The second argument concerns abortion as a form of birth control. Proponents regard abortion on demand as a highly effective form of birth control and point to its success in Japan, Hungary, Czechoslovakia, and elsewhere. Proponents see no essential difference between preventing a conception and halting a process which has not yet resulted in a fully viable infant. (These same people see no difference between the rhythm method and the pill, since the intention of both practices is identical.) In essence, the argument claims that “it’s the thought that counts.”

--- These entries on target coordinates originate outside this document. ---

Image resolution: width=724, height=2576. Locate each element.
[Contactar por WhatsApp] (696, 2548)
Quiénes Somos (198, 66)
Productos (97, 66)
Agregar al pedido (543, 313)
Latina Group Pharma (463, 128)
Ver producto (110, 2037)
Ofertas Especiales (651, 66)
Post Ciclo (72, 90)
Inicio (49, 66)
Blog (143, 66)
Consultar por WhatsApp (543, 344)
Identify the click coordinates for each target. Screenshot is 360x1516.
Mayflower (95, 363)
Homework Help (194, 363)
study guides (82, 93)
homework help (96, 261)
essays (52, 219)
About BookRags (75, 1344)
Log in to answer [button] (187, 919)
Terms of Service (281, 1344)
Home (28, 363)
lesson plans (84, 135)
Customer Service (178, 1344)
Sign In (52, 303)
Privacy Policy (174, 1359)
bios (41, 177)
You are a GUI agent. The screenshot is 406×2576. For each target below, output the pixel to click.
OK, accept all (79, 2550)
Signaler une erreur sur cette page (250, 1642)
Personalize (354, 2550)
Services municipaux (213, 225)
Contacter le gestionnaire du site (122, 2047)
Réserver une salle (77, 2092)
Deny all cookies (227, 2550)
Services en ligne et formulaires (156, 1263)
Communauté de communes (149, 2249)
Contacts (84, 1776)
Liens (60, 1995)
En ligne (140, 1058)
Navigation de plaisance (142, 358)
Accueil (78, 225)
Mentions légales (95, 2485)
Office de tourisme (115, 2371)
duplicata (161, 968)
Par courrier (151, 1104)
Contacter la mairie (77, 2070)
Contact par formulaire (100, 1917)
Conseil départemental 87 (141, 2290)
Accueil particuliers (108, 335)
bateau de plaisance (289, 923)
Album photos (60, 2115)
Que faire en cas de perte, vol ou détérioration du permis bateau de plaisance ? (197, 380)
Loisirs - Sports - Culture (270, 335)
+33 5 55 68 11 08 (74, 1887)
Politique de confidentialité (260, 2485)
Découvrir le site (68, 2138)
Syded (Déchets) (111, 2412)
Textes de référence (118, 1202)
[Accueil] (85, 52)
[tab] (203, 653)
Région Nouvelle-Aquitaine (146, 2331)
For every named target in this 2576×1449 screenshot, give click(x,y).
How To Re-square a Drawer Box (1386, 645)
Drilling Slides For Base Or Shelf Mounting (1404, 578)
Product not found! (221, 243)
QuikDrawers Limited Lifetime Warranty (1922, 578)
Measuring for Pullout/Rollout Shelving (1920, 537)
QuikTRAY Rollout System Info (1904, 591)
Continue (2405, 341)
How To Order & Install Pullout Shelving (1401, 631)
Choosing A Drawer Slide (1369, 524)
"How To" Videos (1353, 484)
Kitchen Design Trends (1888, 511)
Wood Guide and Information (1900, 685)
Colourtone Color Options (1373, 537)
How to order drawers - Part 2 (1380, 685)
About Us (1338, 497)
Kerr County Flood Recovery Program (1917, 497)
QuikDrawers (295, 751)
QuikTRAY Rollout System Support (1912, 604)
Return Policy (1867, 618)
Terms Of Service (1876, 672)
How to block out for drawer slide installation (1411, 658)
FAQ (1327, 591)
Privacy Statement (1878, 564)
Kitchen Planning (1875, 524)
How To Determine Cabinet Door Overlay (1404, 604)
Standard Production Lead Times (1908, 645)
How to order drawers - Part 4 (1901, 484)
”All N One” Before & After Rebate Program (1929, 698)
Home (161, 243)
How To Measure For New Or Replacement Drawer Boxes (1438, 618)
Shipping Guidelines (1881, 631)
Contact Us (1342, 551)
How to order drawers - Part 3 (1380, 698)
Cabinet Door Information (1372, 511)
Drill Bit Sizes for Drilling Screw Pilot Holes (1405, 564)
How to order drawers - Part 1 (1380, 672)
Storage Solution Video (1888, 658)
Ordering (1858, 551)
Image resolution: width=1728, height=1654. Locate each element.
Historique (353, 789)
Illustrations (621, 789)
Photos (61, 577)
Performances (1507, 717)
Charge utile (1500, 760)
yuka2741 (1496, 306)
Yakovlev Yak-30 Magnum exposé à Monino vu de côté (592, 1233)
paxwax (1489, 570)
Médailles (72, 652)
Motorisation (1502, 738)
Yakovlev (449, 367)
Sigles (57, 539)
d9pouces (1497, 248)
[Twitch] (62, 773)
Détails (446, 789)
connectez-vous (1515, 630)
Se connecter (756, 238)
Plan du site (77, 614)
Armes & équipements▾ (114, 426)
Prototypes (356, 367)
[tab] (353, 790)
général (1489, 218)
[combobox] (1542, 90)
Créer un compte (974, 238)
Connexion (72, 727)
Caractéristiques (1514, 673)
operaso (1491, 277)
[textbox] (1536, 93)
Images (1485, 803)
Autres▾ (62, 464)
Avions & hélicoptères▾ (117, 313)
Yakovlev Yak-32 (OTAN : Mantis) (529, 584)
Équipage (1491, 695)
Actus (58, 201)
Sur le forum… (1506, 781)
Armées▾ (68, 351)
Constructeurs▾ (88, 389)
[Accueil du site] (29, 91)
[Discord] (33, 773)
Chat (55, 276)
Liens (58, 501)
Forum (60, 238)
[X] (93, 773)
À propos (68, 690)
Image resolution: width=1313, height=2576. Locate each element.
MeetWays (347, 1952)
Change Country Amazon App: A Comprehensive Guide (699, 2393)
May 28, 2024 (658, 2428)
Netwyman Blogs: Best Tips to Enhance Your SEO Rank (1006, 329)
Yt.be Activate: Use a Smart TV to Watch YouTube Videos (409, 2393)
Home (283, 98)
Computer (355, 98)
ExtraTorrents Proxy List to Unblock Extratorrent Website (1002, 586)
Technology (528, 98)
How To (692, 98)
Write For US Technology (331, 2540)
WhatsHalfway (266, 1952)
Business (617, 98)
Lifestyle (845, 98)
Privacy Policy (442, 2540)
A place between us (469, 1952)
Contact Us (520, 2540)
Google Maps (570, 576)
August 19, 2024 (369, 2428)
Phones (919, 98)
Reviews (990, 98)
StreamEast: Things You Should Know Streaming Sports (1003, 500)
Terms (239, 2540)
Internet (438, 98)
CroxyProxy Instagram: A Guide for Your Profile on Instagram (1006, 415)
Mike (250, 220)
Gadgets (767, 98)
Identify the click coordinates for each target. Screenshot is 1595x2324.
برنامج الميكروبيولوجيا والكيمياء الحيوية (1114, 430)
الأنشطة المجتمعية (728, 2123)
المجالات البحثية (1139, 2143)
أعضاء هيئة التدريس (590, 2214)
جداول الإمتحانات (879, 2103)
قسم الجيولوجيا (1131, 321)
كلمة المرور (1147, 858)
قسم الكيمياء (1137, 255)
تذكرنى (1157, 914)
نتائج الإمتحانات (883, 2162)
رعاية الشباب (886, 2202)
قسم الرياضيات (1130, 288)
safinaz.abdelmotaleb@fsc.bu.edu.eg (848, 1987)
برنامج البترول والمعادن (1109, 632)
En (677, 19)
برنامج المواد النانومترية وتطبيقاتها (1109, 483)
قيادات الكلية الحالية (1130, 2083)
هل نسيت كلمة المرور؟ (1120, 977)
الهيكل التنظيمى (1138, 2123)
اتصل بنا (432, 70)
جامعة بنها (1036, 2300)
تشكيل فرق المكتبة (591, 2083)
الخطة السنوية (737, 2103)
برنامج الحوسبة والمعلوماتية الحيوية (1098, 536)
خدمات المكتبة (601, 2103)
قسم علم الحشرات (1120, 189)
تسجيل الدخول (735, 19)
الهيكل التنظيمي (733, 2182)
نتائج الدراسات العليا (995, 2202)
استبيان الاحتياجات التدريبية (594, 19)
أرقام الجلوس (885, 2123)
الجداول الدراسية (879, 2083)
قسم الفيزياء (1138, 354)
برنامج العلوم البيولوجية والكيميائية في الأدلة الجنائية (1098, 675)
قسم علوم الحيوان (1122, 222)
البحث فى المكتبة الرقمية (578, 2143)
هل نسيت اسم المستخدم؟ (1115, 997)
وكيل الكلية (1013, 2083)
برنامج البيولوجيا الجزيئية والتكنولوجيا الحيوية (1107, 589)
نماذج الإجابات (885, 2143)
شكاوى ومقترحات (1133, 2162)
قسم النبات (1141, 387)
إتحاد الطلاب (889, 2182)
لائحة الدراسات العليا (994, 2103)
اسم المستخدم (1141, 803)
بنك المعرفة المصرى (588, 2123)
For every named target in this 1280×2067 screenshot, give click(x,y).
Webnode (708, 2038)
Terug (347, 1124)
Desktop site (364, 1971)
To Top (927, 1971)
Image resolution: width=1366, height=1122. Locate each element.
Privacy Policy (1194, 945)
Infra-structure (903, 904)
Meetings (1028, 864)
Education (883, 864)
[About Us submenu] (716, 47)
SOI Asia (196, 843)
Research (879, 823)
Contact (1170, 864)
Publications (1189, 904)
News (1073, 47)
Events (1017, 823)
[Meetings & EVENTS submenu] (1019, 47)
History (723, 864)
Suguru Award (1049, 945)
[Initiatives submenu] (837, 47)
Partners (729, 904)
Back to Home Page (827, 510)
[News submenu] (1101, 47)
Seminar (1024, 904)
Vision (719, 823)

Those who disagree draw a line between prevention and correction. They believe that once conception has occurred, the fetus has rights and cannot be killed. This viewpoint is held by many who favor conventional birth-control measures, and for these people, the problem of what to do if birth control fails—as it does in a certain percentage of cases—is troublesome.

The third argument considers social and psychiatric factors. It has variants.

The first states that the physical and mental health of the mother always takes precedence over that of the unborn child. The mother, and her already existing family, may suffer emotionally and financially by the birth of another infant, and therefore, in such cases the birth should be prevented.

The second states that it is immoral and criminal to bring into the world an unwanted child. It states that, in our increasingly complex society, the proper rearing of a child is a time-consuming and expensive process demanding maternal attention and paternal financial support for education. If a family cannot provide this, they do a grave disservice to the child. The obvious extreme case is that of the unwed mother, who is frequently unprepared to rear an infant, either emotionally or financially.